WORK REQUIRED: In the records below, find the line holding "How do I perform: Click the platform" and the line holding "Given: Disable Show date added toggle". Set down both, with every line between them, exactly.

=== GIVEN RECORDS ===

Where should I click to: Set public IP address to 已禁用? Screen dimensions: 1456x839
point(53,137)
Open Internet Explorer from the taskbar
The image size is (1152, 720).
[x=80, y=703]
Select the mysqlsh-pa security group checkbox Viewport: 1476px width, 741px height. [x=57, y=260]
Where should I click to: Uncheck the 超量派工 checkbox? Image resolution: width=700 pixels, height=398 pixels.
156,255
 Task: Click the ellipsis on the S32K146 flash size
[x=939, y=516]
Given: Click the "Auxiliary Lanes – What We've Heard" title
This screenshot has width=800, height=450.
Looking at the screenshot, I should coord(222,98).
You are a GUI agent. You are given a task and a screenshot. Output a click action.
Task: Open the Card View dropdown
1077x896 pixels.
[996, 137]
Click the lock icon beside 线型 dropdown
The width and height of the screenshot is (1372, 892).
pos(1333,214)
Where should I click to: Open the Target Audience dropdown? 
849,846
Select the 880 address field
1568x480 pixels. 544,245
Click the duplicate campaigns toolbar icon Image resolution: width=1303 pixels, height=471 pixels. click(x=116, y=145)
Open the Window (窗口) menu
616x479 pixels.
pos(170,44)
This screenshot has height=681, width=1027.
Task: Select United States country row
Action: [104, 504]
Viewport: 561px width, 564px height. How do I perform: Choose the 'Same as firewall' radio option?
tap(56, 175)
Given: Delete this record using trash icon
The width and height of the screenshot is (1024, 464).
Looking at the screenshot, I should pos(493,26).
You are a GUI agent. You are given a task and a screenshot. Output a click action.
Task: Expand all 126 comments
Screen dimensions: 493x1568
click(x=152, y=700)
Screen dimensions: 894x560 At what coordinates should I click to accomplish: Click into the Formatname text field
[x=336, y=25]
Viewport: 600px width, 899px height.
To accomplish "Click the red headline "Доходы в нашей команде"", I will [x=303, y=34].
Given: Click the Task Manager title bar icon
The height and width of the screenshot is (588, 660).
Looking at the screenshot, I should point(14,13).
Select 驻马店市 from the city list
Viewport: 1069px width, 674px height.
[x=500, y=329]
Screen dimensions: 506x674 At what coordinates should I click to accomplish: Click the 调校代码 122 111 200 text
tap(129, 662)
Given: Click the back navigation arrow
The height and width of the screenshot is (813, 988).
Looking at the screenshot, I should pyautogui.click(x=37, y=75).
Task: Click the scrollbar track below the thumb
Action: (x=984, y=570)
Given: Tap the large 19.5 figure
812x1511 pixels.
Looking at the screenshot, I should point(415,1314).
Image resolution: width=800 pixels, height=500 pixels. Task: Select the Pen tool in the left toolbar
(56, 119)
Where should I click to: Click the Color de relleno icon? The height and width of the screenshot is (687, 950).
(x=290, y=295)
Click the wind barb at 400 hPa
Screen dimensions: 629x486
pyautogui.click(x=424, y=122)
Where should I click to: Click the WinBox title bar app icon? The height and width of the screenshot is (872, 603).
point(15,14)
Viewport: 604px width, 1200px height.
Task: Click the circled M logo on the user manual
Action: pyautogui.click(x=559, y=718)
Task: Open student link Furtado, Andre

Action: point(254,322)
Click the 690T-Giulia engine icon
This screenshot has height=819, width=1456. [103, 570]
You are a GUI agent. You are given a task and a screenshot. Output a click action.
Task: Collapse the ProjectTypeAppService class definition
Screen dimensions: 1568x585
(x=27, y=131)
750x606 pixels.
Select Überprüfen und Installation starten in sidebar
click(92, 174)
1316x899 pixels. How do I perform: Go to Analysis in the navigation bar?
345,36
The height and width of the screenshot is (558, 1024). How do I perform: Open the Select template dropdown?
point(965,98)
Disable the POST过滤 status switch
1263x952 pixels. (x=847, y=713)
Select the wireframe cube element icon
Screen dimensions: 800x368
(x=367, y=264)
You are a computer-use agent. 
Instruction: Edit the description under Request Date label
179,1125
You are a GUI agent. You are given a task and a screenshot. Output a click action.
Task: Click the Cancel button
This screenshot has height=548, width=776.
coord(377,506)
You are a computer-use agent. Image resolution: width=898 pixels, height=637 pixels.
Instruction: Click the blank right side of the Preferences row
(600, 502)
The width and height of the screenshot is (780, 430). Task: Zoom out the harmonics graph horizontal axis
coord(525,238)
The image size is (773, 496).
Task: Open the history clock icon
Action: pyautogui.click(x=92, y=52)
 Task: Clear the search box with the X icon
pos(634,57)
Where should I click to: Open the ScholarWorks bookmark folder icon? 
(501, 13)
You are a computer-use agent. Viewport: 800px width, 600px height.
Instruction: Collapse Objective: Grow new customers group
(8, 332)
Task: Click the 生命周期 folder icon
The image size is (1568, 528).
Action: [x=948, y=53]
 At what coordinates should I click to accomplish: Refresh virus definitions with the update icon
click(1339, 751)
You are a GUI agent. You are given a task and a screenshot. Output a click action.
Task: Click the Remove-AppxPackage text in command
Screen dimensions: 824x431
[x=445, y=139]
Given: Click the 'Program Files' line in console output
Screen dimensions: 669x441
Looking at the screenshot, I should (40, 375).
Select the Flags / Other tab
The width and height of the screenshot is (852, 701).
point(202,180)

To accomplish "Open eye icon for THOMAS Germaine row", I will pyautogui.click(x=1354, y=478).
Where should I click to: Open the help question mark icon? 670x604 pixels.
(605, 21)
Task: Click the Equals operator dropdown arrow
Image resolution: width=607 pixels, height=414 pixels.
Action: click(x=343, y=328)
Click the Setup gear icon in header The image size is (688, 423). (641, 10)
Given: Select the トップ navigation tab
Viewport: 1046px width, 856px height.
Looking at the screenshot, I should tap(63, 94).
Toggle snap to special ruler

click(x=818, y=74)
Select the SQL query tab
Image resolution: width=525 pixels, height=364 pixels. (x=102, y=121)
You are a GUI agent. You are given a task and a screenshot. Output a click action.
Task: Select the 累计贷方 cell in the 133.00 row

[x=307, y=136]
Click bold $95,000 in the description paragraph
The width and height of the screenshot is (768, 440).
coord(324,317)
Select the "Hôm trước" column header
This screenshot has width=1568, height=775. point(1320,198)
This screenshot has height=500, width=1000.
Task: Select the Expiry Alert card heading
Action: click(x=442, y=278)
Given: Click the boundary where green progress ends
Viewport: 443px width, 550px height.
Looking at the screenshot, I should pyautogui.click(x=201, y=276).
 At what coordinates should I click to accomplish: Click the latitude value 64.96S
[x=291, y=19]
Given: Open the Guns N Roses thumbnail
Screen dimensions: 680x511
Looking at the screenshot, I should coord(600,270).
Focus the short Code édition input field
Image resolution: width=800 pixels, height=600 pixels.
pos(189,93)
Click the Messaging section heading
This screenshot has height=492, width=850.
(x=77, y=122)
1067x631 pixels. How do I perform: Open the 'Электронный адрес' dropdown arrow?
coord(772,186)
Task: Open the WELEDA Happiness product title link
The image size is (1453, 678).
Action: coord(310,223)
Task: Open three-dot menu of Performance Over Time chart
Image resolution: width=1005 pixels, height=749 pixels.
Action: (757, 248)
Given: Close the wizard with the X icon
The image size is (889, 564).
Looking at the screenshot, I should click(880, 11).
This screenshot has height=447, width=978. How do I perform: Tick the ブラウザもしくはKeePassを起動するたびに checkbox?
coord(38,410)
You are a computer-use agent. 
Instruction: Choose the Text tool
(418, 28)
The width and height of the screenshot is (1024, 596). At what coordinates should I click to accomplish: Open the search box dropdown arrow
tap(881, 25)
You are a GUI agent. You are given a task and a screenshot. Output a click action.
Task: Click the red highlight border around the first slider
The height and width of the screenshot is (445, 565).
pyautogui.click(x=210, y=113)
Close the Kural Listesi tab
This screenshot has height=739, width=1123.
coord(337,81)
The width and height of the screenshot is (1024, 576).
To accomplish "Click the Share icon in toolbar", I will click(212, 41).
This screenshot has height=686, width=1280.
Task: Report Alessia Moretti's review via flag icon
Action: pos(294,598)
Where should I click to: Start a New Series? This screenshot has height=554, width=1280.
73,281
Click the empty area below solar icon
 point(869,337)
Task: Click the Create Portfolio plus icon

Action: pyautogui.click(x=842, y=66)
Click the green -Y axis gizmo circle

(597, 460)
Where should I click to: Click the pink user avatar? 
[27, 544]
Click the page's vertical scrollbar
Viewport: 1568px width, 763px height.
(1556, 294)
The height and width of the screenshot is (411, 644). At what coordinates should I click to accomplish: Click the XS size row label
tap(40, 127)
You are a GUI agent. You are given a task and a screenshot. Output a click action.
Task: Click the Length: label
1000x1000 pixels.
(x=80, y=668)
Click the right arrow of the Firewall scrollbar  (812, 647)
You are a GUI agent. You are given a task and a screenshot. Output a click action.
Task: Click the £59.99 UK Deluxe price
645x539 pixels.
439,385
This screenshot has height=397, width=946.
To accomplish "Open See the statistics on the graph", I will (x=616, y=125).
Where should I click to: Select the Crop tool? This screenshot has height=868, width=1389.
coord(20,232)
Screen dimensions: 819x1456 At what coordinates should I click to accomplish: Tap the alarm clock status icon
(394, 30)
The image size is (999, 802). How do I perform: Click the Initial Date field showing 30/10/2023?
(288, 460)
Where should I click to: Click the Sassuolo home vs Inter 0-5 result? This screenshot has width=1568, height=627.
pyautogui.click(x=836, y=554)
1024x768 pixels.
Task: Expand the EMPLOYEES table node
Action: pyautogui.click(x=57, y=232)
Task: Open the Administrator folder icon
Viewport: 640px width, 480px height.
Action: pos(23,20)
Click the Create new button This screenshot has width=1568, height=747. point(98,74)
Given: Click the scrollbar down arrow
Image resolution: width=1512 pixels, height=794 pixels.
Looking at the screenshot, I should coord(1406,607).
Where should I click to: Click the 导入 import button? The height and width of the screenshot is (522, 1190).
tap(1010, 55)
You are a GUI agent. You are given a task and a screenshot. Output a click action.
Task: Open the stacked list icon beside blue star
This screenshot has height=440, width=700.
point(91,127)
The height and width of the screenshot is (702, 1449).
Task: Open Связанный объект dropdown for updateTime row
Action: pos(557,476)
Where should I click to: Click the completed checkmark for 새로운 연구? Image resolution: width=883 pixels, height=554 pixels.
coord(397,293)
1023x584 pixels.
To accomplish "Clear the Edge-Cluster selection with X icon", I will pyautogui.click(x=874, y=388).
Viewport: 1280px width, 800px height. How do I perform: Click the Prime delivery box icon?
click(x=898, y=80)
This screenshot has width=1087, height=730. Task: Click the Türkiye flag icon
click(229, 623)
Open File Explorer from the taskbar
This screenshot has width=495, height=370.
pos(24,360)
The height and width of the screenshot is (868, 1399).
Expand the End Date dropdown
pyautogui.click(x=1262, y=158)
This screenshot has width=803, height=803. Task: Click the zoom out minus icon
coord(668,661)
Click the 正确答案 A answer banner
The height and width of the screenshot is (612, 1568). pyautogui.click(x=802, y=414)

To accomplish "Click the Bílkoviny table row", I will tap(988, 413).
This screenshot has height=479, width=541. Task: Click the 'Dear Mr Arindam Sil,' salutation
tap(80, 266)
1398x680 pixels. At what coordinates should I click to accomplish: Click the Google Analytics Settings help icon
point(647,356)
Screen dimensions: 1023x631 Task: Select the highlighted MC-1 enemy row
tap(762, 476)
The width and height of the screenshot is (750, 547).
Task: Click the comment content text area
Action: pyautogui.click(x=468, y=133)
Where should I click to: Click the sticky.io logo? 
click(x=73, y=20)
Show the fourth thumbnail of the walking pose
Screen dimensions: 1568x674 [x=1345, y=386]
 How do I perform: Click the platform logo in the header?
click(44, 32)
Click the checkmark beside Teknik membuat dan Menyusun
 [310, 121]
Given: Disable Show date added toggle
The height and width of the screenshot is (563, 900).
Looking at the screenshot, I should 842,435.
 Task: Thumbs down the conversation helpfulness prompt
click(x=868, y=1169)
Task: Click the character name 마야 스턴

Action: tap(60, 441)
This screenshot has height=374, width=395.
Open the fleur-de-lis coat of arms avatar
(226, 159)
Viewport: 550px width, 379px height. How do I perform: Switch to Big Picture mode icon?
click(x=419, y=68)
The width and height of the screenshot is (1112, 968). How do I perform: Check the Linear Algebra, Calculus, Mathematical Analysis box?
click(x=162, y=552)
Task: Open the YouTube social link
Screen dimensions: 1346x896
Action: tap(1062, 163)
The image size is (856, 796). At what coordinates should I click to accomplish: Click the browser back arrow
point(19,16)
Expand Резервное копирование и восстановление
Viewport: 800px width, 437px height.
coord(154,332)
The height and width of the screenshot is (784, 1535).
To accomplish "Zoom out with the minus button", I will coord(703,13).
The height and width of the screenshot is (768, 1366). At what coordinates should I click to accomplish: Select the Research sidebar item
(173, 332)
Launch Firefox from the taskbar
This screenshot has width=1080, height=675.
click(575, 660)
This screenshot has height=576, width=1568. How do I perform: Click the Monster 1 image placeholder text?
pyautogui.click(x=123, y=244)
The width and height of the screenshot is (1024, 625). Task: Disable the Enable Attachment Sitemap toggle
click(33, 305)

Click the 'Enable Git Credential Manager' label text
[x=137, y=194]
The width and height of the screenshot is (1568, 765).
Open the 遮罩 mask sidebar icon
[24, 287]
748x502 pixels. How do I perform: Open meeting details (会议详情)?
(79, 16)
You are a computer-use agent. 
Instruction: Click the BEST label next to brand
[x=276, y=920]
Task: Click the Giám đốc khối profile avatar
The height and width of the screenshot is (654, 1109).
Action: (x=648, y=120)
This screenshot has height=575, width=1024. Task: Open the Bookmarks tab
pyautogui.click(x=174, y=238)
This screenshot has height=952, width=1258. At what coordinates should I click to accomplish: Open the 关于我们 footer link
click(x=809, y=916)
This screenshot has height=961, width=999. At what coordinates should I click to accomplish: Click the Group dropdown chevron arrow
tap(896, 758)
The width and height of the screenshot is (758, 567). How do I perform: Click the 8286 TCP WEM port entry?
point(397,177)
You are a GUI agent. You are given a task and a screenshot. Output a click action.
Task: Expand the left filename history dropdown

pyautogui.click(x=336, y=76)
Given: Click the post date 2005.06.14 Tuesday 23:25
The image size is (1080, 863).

===

RESPONSE AREA:
 How do I perform: Click the platform logo in the header?
click(44, 32)
Click the checkmark beside Teknik membuat dan Menyusun
 [310, 121]
Given: Disable Show date added toggle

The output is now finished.